EXERCISE DESCRIPTION
Copy out, unchanged, the stretch of entries from the line containing "Given: Open the Order Date To calendar arrow" through the last line of the entries.

DATA FOR PROCESSING
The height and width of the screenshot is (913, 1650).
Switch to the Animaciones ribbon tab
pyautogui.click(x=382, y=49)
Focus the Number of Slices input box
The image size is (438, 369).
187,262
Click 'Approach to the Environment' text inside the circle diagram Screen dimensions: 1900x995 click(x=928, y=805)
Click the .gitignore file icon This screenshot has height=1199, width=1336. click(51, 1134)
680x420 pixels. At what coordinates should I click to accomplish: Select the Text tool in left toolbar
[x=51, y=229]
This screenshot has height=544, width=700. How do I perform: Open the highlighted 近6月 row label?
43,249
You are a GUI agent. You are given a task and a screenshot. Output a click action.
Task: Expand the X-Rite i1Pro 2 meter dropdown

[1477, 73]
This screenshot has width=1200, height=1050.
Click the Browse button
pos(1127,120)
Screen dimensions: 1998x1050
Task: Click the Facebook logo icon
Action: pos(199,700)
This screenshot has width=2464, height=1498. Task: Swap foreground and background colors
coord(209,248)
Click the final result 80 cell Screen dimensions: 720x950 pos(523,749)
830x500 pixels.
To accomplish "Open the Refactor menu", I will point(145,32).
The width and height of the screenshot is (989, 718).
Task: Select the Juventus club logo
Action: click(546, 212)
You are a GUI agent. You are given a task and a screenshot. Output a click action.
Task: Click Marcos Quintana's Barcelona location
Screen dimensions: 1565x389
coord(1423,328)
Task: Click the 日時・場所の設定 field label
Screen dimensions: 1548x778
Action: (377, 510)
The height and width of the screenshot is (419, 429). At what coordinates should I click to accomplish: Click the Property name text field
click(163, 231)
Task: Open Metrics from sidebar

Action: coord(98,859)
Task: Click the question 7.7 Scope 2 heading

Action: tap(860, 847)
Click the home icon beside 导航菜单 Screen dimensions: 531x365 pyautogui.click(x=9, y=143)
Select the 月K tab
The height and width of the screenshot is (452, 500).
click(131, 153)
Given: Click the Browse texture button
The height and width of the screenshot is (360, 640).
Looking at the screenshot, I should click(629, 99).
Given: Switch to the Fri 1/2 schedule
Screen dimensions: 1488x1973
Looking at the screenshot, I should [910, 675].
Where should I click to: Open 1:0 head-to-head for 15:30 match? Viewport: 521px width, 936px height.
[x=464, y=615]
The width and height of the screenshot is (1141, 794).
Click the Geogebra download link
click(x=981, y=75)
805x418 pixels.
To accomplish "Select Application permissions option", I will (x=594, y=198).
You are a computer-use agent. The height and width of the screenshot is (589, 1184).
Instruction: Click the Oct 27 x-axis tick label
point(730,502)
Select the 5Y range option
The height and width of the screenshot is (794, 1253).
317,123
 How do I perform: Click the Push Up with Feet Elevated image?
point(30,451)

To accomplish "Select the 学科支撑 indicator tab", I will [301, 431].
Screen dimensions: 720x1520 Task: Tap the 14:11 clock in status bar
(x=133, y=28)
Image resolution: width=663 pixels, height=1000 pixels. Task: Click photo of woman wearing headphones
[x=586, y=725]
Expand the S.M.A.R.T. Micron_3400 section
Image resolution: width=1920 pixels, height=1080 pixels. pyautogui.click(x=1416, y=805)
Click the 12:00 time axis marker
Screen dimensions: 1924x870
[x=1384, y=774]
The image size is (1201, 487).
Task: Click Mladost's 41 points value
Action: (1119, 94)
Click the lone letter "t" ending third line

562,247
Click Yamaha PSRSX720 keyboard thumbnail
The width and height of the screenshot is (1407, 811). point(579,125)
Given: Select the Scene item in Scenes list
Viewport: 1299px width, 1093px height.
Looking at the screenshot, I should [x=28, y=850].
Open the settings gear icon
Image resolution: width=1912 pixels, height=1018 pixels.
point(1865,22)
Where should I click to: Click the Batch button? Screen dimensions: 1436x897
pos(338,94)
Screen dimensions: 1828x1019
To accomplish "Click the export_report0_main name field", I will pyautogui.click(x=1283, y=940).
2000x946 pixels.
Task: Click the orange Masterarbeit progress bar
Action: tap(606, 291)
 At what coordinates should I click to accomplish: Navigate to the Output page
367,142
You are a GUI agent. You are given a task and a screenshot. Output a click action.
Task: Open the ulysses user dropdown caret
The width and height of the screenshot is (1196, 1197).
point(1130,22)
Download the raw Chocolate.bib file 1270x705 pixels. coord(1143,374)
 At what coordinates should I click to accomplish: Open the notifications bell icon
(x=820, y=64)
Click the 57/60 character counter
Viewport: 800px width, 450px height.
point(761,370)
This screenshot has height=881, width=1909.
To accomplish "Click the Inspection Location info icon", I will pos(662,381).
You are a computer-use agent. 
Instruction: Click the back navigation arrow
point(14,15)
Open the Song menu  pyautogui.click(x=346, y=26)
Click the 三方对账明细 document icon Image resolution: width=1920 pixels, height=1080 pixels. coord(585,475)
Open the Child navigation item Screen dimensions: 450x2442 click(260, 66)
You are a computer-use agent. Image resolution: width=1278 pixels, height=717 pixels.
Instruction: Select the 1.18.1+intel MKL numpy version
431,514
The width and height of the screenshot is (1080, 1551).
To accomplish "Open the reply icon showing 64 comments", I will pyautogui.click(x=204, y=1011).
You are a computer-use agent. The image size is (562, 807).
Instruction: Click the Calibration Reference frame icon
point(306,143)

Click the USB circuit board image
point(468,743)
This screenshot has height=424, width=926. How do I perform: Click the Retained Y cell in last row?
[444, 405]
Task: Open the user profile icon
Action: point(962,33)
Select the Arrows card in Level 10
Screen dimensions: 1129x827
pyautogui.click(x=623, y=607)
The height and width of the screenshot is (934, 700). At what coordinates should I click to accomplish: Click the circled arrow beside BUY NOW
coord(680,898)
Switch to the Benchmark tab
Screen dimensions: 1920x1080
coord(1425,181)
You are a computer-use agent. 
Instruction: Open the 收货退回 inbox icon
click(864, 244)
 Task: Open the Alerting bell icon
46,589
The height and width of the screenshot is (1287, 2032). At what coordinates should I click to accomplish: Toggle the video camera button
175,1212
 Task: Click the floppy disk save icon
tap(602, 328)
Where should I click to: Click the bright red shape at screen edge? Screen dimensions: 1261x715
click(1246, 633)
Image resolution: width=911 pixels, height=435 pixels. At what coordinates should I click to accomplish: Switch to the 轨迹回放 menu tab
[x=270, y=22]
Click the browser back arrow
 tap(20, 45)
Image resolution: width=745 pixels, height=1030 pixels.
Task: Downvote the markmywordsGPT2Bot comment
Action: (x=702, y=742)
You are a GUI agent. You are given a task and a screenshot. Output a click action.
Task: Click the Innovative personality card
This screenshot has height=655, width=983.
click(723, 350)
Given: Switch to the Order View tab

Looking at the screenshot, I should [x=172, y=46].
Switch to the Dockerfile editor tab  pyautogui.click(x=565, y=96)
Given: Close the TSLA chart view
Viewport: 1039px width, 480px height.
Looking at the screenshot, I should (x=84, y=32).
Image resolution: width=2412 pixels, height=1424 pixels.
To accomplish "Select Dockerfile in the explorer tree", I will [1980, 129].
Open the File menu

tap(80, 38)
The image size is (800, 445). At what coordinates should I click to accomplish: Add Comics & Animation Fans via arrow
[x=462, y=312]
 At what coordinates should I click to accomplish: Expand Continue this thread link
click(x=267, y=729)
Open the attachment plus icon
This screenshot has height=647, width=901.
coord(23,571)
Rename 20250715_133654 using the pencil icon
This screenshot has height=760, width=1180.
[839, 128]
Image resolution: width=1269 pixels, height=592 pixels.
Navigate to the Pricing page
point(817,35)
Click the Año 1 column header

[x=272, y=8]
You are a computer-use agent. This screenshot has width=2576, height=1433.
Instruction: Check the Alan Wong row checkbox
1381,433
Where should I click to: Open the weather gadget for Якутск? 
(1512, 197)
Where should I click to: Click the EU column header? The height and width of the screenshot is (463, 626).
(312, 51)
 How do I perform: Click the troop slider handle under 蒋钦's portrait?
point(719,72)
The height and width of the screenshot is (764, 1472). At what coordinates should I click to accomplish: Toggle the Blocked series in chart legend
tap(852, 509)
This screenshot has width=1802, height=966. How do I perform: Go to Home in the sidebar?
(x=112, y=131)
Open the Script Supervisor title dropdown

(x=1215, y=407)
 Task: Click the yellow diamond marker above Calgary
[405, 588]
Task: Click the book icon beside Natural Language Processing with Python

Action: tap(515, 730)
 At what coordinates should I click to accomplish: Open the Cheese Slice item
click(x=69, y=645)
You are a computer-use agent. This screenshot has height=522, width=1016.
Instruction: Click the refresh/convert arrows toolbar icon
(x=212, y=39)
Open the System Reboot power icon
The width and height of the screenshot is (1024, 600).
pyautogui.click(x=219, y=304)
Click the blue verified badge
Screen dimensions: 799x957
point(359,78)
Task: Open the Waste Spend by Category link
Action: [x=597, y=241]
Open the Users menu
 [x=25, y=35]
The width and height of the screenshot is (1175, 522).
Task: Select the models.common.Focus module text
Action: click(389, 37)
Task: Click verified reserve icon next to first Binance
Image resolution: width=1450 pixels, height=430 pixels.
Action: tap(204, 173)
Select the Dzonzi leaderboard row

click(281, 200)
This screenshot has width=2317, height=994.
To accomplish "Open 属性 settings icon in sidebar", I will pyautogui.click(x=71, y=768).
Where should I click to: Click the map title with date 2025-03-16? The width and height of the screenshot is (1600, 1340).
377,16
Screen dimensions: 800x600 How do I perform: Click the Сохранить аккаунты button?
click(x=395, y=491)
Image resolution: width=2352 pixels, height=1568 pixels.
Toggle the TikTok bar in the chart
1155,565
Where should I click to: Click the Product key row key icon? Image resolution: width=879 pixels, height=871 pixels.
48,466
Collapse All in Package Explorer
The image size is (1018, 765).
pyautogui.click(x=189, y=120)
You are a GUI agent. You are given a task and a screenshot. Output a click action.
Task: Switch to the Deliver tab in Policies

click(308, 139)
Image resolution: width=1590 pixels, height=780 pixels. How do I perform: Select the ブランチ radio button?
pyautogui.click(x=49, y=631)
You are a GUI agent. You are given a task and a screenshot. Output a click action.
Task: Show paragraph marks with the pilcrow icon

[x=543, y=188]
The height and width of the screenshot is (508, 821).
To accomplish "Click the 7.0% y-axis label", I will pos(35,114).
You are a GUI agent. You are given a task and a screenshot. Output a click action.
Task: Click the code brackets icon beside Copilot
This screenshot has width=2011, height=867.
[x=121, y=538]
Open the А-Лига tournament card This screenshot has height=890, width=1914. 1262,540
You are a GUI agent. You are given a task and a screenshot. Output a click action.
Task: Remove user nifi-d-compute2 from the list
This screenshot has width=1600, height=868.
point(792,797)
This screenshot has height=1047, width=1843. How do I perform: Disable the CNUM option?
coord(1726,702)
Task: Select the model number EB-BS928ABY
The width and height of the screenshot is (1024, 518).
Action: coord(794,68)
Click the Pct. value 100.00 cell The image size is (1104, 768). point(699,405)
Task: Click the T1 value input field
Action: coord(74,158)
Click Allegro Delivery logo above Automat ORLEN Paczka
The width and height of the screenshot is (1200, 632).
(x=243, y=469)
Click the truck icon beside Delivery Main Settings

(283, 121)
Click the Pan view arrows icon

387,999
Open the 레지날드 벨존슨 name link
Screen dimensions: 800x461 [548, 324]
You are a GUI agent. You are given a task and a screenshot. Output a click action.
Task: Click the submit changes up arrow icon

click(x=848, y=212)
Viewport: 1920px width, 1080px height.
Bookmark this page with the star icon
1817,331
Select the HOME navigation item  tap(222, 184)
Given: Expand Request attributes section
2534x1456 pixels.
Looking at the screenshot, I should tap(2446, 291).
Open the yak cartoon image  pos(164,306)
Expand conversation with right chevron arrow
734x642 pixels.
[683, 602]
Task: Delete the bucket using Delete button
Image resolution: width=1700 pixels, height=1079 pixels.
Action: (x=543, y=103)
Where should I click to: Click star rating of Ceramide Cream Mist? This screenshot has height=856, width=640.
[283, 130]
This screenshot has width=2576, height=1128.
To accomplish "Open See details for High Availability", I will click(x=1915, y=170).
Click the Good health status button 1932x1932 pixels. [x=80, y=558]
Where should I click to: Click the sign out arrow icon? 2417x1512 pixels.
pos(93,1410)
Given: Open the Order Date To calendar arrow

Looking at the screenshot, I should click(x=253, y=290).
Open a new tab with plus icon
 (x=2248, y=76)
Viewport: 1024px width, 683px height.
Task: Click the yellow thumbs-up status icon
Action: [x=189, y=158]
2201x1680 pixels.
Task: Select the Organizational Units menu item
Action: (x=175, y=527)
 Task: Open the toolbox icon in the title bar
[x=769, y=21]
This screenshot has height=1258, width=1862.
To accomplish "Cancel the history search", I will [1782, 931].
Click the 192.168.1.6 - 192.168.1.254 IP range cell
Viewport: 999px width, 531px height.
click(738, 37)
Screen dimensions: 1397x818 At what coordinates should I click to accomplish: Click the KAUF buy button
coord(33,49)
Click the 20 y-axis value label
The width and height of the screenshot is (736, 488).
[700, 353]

THE REPLY
Given: Open the Order Date To calendar arrow

Looking at the screenshot, I should click(x=253, y=290).
Open a new tab with plus icon
 (x=2248, y=76)
Viewport: 1024px width, 683px height.
Task: Click the yellow thumbs-up status icon
Action: [x=189, y=158]
2201x1680 pixels.
Task: Select the Organizational Units menu item
Action: (x=175, y=527)
 Task: Open the toolbox icon in the title bar
[x=769, y=21]
This screenshot has height=1258, width=1862.
To accomplish "Cancel the history search", I will [1782, 931].
Click the 192.168.1.6 - 192.168.1.254 IP range cell
Viewport: 999px width, 531px height.
click(738, 37)
Screen dimensions: 1397x818 At what coordinates should I click to accomplish: Click the KAUF buy button
coord(33,49)
Click the 20 y-axis value label
The width and height of the screenshot is (736, 488).
[700, 353]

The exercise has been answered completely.